The 2015 Nobel Peace Prize was awarded to the Tunisian National Dialogue Quartet for its decisive contribution to the building of a democracy in Tunisia in the wake of the Jasmine Revolution of 2011

MOSCOW, October 9. /TASS/. Konstantin Kosachev, the chairman of the international committee of Russia’s Federation Council upper parliament house, said on Friday he had ambivalent feelings about awarding the Nobel Peace Prize to a group of mediators in the dialogue between the Tunisian government and the opposition.

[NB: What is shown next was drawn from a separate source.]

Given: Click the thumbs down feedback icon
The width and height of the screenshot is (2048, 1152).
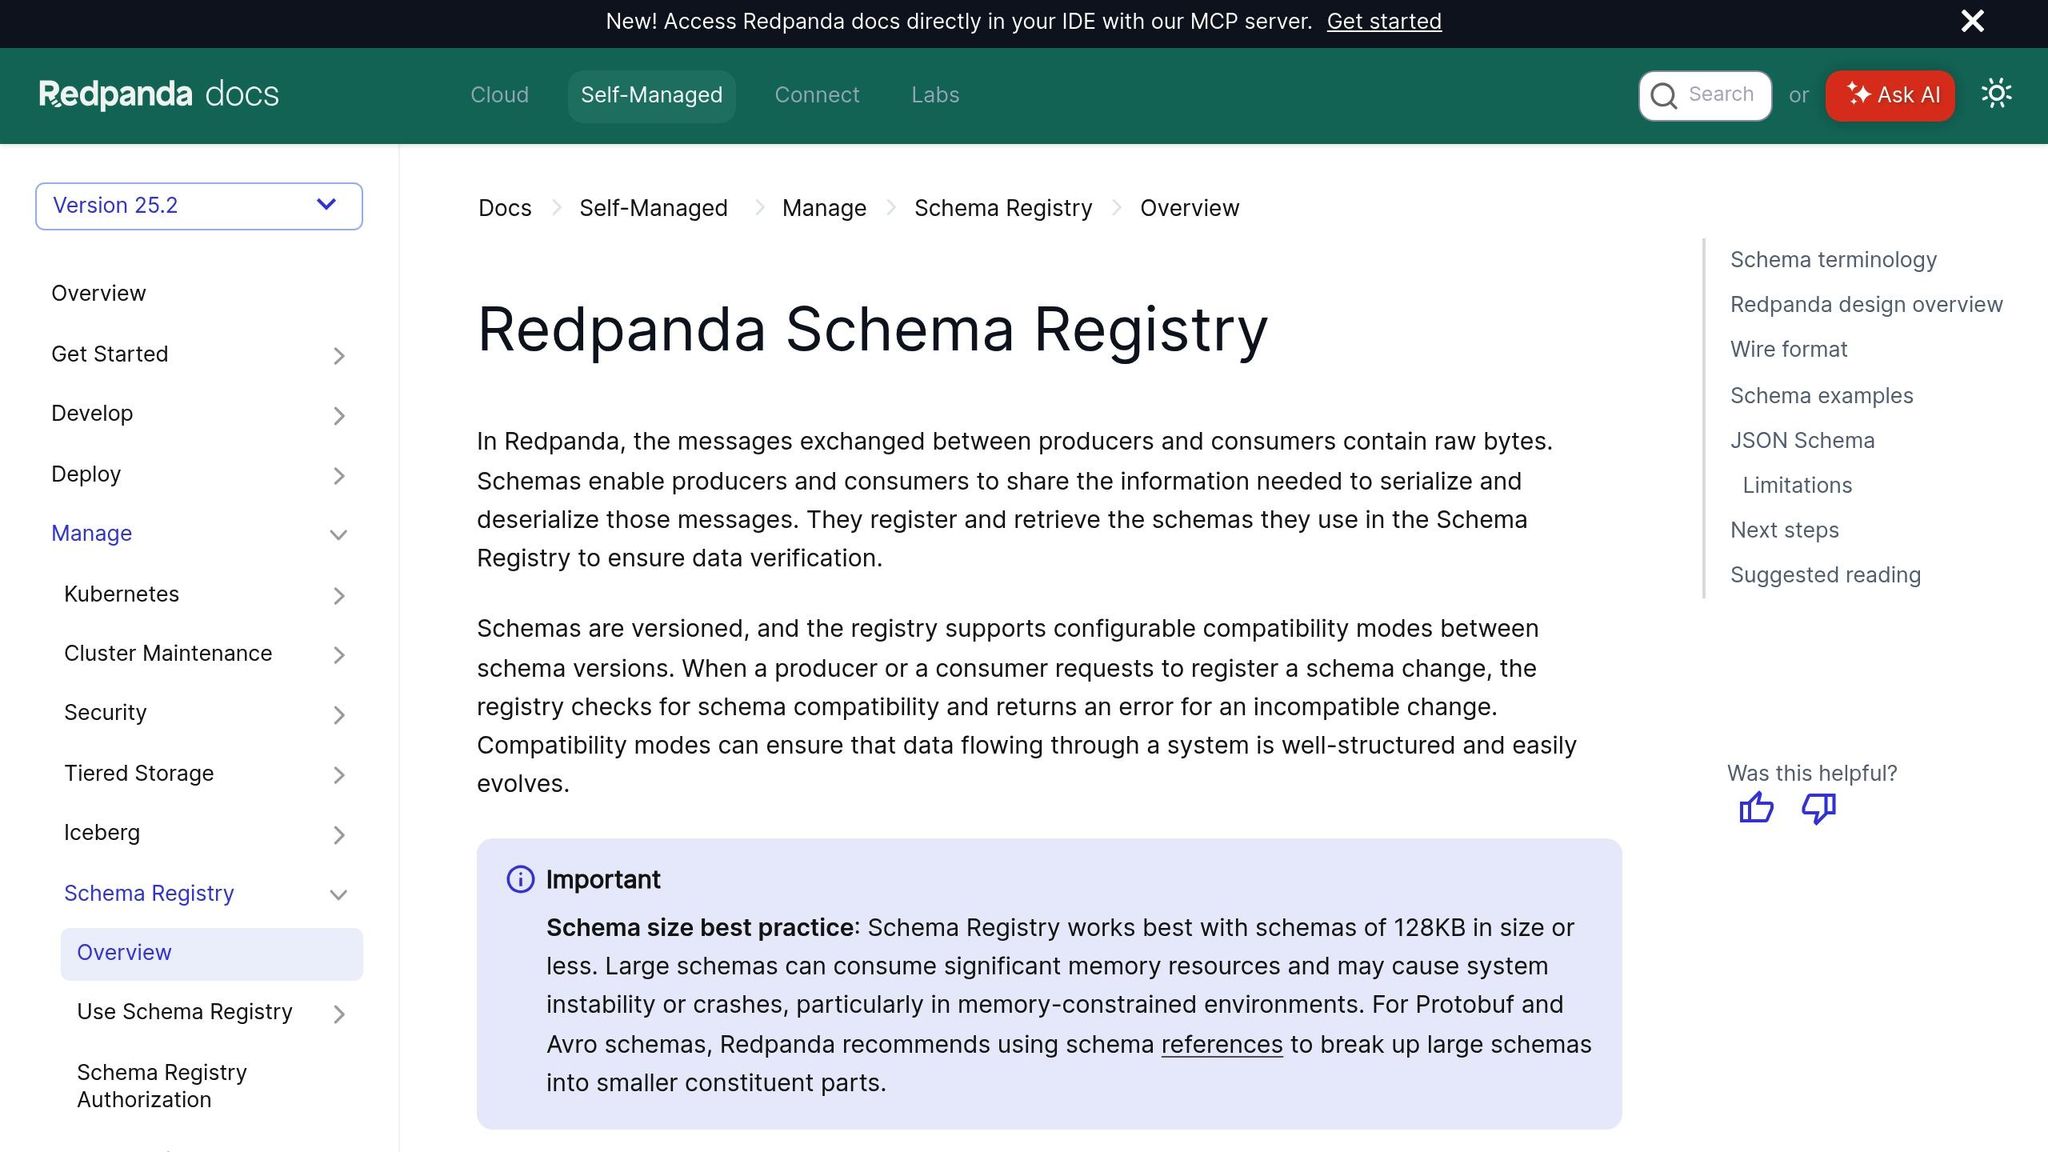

"Frankly speaking, I have mixed feelings. It is hard to evaluate the merits of this quartet in the national settlement after the revolutionary events of 2011," he wrote in his Facebook account.

On the other hand, in his words, the fact that the Nobel Peace Prize had gone to the Tunisian non-government organizations was "not the worst option," bearing in mind that the Peace Prize had previously been awarded to "such ‘peacemakers’ as Barack Obama and the European Union." "The prize might have been awarded to some ‘moderate’ Syrians or Poroshenko — there was such an initiative. In that case, it would be exactly like in Orwell’s novel — ‘war is peace,’" he said.

The 2015 Nobel Peace Prize was awarded on Friday to the Tunisian National Dialogue Quartet "for its decisive contribution to the building of a pluralistic democracy in Tunisia in the wake of the Jasmine Revolution of 2011."

The National Dialogue Quartet comprising the Tunisian General Labour Union, the Tunisian Confederation of Industry, Trade and Handicrafts, the Tunisian Human Rights and the Tunisian Order of Lawyers was formed in the summer of 2013 to resolve the acute political crisis in the country.

The Nobel Prize is worth 8 million Swedish crowns ($960,000). The awards ceremony will take place on December 10.